• [DOCUMENT SECTION]
Do No Harm Asks SCOTUS To Protect Doctors’ Free Speech
SALT LAKE CITY, UT; April 28, 2026 – Today, Do No Harm and Dr. Azadeh Khatibi petitioned the Supreme Court of the United States (SCOTUS) to protect free speech in medical training by striking down California’s mandate that Continuing Medical Education (CME) courses contain implicit bias curriculum for physicians. The Pacific Legal Foundation represents both parties in this action.
In 2023, Do No Harm, joined by Dr. Khatibi, filed a lawsuit in the U.S. District Court for the Central District of California, Azadeh Khatibi et al. v. Kristina Lawson et al., arguing that California’s CME mandate violates the First Amendment rights of CME instructors by compelling their speech and placing unconstitutional restrictions on the free exercise of speech. The district court dismissed the complaint, and the Ninth Circuit upheld that decision, claiming CME courses constitute government speech based on the State’s extensive regulation of the medical field—even though the State does not create, review, or edit the content of CME courses.
Now, Do No Harm is asking SCOTUS to decide whether a state can compel private professionals to convey a contested ideological message as a condition of teaching courses required for a professional license. Do No Harm argues California’s law erases the constitutional boundary between government and private speech, threatens the speech rights of countless professionals, and directly conflicts with SCOTUS precedents protecting against compelled speech.

• [PROBLEM TO SOLVE] Reproduce the part of the Supreme Court petition text between "Do No Harm Asks" and "in this action.", inclusive. The entries that follow have no connection to the text about the Supreme Court petition.

• [GIVEN DATA]
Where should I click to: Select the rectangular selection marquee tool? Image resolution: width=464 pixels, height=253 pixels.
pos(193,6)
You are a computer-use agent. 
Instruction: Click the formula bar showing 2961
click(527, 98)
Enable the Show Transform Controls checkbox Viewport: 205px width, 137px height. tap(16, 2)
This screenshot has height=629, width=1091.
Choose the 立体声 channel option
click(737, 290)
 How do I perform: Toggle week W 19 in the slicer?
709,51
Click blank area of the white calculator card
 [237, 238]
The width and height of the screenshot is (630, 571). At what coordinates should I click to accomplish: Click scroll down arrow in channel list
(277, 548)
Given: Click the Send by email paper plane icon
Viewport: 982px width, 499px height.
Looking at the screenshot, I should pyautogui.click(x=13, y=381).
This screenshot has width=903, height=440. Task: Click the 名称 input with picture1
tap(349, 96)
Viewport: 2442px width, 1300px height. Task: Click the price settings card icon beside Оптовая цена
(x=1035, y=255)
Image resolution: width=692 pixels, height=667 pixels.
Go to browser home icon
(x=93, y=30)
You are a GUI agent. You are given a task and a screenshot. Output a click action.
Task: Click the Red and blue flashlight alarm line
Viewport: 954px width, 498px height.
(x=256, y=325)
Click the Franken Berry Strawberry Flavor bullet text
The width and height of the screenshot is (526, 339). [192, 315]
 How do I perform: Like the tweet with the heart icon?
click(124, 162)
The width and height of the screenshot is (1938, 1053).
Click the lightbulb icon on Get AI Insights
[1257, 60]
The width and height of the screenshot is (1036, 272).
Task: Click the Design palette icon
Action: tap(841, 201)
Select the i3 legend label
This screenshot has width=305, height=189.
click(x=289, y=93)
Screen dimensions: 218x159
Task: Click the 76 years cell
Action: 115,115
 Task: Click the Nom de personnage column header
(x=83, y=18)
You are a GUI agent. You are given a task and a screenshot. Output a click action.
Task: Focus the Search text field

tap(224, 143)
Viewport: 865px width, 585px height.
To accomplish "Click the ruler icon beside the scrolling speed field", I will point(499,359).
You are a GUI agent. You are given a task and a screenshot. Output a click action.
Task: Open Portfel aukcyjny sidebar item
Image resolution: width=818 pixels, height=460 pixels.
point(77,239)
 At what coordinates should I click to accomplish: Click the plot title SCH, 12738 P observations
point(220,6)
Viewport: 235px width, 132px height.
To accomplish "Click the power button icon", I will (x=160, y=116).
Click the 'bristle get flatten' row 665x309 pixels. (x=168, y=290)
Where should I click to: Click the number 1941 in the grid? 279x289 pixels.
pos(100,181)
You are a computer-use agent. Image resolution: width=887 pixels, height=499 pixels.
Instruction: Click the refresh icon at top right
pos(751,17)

• [EXERCISE OUTPUT]
Do No Harm Asks SCOTUS To Protect Doctors’ Free Speech
SALT LAKE CITY, UT; April 28, 2026 – Today, Do No Harm and Dr. Azadeh Khatibi petitioned the Supreme Court of the United States (SCOTUS) to protect free speech in medical training by striking down California’s mandate that Continuing Medical Education (CME) courses contain implicit bias curriculum for physicians. The Pacific Legal Foundation represents both parties in this action.